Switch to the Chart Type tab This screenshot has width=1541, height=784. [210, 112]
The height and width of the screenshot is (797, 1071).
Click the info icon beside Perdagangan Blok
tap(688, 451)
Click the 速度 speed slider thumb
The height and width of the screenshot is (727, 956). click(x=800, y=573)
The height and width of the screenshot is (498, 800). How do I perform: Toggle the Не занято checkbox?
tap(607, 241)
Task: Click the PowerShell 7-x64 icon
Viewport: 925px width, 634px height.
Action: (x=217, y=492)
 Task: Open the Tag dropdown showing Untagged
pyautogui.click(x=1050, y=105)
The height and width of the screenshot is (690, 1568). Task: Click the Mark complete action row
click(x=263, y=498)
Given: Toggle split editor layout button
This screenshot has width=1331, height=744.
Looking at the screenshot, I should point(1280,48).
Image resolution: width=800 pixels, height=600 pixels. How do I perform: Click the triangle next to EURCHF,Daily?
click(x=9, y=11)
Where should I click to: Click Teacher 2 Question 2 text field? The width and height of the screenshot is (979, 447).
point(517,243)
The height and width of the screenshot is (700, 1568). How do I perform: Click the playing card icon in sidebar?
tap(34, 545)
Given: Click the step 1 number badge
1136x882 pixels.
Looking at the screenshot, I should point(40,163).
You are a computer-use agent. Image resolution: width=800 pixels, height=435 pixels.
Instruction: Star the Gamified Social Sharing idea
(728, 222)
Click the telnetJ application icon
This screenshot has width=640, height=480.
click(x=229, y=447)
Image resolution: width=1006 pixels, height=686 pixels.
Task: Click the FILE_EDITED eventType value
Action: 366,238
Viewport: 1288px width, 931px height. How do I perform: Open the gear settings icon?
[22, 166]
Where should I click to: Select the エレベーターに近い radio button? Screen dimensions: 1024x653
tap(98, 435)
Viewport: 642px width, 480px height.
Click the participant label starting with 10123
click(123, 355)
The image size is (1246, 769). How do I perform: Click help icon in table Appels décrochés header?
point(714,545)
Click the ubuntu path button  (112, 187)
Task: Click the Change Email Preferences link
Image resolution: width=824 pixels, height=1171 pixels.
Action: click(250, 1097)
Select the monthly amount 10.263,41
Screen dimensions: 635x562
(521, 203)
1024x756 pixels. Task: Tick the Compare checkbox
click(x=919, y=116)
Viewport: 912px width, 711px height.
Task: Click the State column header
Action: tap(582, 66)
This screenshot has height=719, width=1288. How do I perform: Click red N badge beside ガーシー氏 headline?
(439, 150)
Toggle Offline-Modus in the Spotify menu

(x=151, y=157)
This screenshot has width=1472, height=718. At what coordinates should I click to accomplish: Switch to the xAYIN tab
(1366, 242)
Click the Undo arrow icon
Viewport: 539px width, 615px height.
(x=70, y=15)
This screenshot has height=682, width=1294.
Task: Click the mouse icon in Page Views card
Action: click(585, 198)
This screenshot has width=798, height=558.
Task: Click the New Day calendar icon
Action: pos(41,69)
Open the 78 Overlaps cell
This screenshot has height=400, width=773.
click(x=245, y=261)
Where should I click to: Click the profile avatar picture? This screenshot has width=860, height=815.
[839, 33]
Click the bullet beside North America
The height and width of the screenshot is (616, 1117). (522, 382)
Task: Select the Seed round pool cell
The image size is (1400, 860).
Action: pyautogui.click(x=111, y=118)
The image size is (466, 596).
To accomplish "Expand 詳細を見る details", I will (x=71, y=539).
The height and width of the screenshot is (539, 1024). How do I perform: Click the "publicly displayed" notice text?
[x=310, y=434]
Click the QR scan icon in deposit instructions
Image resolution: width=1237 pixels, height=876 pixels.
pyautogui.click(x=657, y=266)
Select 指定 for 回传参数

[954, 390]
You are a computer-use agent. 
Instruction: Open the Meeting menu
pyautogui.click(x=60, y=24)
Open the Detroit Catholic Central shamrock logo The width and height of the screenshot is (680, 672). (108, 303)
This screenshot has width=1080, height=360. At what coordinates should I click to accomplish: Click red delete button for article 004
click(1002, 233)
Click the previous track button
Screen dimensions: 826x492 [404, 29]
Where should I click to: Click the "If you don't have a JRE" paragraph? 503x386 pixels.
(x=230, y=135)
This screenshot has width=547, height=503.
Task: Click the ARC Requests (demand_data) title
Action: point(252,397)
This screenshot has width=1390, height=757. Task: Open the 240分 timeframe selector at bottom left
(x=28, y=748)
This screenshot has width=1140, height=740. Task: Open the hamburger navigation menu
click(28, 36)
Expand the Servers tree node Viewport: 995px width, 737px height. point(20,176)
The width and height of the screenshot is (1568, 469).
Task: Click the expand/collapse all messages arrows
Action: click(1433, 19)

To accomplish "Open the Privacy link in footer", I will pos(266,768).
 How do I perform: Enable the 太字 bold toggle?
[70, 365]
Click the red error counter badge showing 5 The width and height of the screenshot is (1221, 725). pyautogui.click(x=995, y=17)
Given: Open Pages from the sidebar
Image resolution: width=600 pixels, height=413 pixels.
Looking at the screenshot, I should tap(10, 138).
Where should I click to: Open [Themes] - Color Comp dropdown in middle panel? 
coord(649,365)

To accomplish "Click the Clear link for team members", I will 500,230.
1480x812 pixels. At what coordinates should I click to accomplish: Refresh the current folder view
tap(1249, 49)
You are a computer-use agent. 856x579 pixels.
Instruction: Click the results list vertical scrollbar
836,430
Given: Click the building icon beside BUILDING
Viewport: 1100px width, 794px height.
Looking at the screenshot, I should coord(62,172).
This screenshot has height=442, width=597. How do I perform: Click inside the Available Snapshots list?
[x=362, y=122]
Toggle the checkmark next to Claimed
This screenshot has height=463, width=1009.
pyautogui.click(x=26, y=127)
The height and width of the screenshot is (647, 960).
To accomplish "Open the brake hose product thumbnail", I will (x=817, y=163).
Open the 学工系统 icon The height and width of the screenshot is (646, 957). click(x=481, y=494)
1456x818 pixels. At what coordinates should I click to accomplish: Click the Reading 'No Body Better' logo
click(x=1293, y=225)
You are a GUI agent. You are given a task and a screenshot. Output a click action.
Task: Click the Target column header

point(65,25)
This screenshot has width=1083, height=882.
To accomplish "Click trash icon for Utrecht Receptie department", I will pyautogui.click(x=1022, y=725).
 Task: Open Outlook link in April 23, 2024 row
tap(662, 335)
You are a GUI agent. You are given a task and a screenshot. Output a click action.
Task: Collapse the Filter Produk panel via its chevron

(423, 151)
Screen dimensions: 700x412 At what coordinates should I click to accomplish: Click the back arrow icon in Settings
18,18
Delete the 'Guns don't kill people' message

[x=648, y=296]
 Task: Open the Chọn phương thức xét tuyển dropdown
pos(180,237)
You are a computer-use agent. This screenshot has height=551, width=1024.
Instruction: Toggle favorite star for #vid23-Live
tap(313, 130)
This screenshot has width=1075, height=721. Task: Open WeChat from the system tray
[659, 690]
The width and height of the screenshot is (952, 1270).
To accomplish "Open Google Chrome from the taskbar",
*****
Write every entry out again exactly.

> [Written reply]:
Switch to the Chart Type tab This screenshot has width=1541, height=784. [210, 112]
The height and width of the screenshot is (797, 1071).
Click the info icon beside Perdagangan Blok
tap(688, 451)
Click the 速度 speed slider thumb
The height and width of the screenshot is (727, 956). click(x=800, y=573)
The height and width of the screenshot is (498, 800). How do I perform: Toggle the Не занято checkbox?
tap(607, 241)
Task: Click the PowerShell 7-x64 icon
Viewport: 925px width, 634px height.
Action: (x=217, y=492)
 Task: Open the Tag dropdown showing Untagged
pyautogui.click(x=1050, y=105)
The height and width of the screenshot is (690, 1568). Task: Click the Mark complete action row
click(x=263, y=498)
Given: Toggle split editor layout button
This screenshot has width=1331, height=744.
Looking at the screenshot, I should point(1280,48).
Image resolution: width=800 pixels, height=600 pixels. How do I perform: Click the triangle next to EURCHF,Daily?
click(x=9, y=11)
Where should I click to: Click Teacher 2 Question 2 text field? The width and height of the screenshot is (979, 447).
point(517,243)
The height and width of the screenshot is (700, 1568). How do I perform: Click the playing card icon in sidebar?
tap(34, 545)
Given: Click the step 1 number badge
1136x882 pixels.
Looking at the screenshot, I should point(40,163).
You are a computer-use agent. Image resolution: width=800 pixels, height=435 pixels.
Instruction: Star the Gamified Social Sharing idea
(728, 222)
Click the telnetJ application icon
This screenshot has width=640, height=480.
click(x=229, y=447)
Image resolution: width=1006 pixels, height=686 pixels.
Task: Click the FILE_EDITED eventType value
Action: 366,238
Viewport: 1288px width, 931px height. How do I perform: Open the gear settings icon?
[22, 166]
Where should I click to: Select the エレベーターに近い radio button? Screen dimensions: 1024x653
tap(98, 435)
Viewport: 642px width, 480px height.
Click the participant label starting with 10123
click(123, 355)
The image size is (1246, 769). How do I perform: Click help icon in table Appels décrochés header?
point(714,545)
Click the ubuntu path button  (112, 187)
Task: Click the Change Email Preferences link
Image resolution: width=824 pixels, height=1171 pixels.
Action: click(250, 1097)
Select the monthly amount 10.263,41
Screen dimensions: 635x562
(521, 203)
1024x756 pixels. Task: Tick the Compare checkbox
click(x=919, y=116)
Viewport: 912px width, 711px height.
Task: Click the State column header
Action: tap(582, 66)
This screenshot has height=719, width=1288. How do I perform: Click red N badge beside ガーシー氏 headline?
(439, 150)
Toggle Offline-Modus in the Spotify menu

(x=151, y=157)
This screenshot has width=1472, height=718. At what coordinates should I click to accomplish: Switch to the xAYIN tab
(1366, 242)
Click the Undo arrow icon
Viewport: 539px width, 615px height.
(x=70, y=15)
This screenshot has height=682, width=1294.
Task: Click the mouse icon in Page Views card
Action: click(585, 198)
This screenshot has width=798, height=558.
Task: Click the New Day calendar icon
Action: pos(41,69)
Open the 78 Overlaps cell
This screenshot has height=400, width=773.
click(x=245, y=261)
Where should I click to: Click the profile avatar picture? This screenshot has width=860, height=815.
[839, 33]
Click the bullet beside North America
The height and width of the screenshot is (616, 1117). (522, 382)
Task: Select the Seed round pool cell
The image size is (1400, 860).
Action: pyautogui.click(x=111, y=118)
The image size is (466, 596).
To accomplish "Expand 詳細を見る details", I will (x=71, y=539).
The height and width of the screenshot is (539, 1024). How do I perform: Click the "publicly displayed" notice text?
[x=310, y=434]
Click the QR scan icon in deposit instructions
Image resolution: width=1237 pixels, height=876 pixels.
pyautogui.click(x=657, y=266)
Select 指定 for 回传参数

[954, 390]
You are a computer-use agent. 
Instruction: Open the Meeting menu
pyautogui.click(x=60, y=24)
Open the Detroit Catholic Central shamrock logo The width and height of the screenshot is (680, 672). (108, 303)
This screenshot has width=1080, height=360. At what coordinates should I click to accomplish: Click red delete button for article 004
click(1002, 233)
Click the previous track button
Screen dimensions: 826x492 [404, 29]
Where should I click to: Click the "If you don't have a JRE" paragraph? 503x386 pixels.
(x=230, y=135)
This screenshot has width=547, height=503.
Task: Click the ARC Requests (demand_data) title
Action: point(252,397)
This screenshot has width=1390, height=757. Task: Open the 240分 timeframe selector at bottom left
(x=28, y=748)
This screenshot has width=1140, height=740. Task: Open the hamburger navigation menu
click(28, 36)
Expand the Servers tree node Viewport: 995px width, 737px height. point(20,176)
The width and height of the screenshot is (1568, 469).
Task: Click the expand/collapse all messages arrows
Action: click(1433, 19)

To accomplish "Open the Privacy link in footer", I will pos(266,768).
 How do I perform: Enable the 太字 bold toggle?
[70, 365]
Click the red error counter badge showing 5 The width and height of the screenshot is (1221, 725). pyautogui.click(x=995, y=17)
Given: Open Pages from the sidebar
Image resolution: width=600 pixels, height=413 pixels.
Looking at the screenshot, I should tap(10, 138).
Where should I click to: Open [Themes] - Color Comp dropdown in middle panel? 
coord(649,365)

To accomplish "Click the Clear link for team members", I will 500,230.
1480x812 pixels. At what coordinates should I click to accomplish: Refresh the current folder view
tap(1249, 49)
You are a computer-use agent. 856x579 pixels.
Instruction: Click the results list vertical scrollbar
836,430
Given: Click the building icon beside BUILDING
Viewport: 1100px width, 794px height.
Looking at the screenshot, I should coord(62,172).
This screenshot has height=442, width=597. How do I perform: Click inside the Available Snapshots list?
[x=362, y=122]
Toggle the checkmark next to Claimed
This screenshot has height=463, width=1009.
pyautogui.click(x=26, y=127)
The height and width of the screenshot is (647, 960).
To accomplish "Open the brake hose product thumbnail", I will (x=817, y=163).
Open the 学工系统 icon The height and width of the screenshot is (646, 957). click(x=481, y=494)
1456x818 pixels. At what coordinates should I click to accomplish: Click the Reading 'No Body Better' logo
click(x=1293, y=225)
You are a GUI agent. You are given a task and a screenshot. Output a click action.
Task: Click the Target column header

point(65,25)
This screenshot has width=1083, height=882.
To accomplish "Click trash icon for Utrecht Receptie department", I will pyautogui.click(x=1022, y=725).
 Task: Open Outlook link in April 23, 2024 row
tap(662, 335)
You are a GUI agent. You are given a task and a screenshot. Output a click action.
Task: Collapse the Filter Produk panel via its chevron

(423, 151)
Screen dimensions: 700x412 At what coordinates should I click to accomplish: Click the back arrow icon in Settings
18,18
Delete the 'Guns don't kill people' message

[x=648, y=296]
 Task: Open the Chọn phương thức xét tuyển dropdown
pos(180,237)
You are a computer-use agent. This screenshot has height=551, width=1024.
Instruction: Toggle favorite star for #vid23-Live
tap(313, 130)
This screenshot has width=1075, height=721. Task: Open WeChat from the system tray
[659, 690]
The width and height of the screenshot is (952, 1270).
To accomplish "Open Google Chrome from the taskbar",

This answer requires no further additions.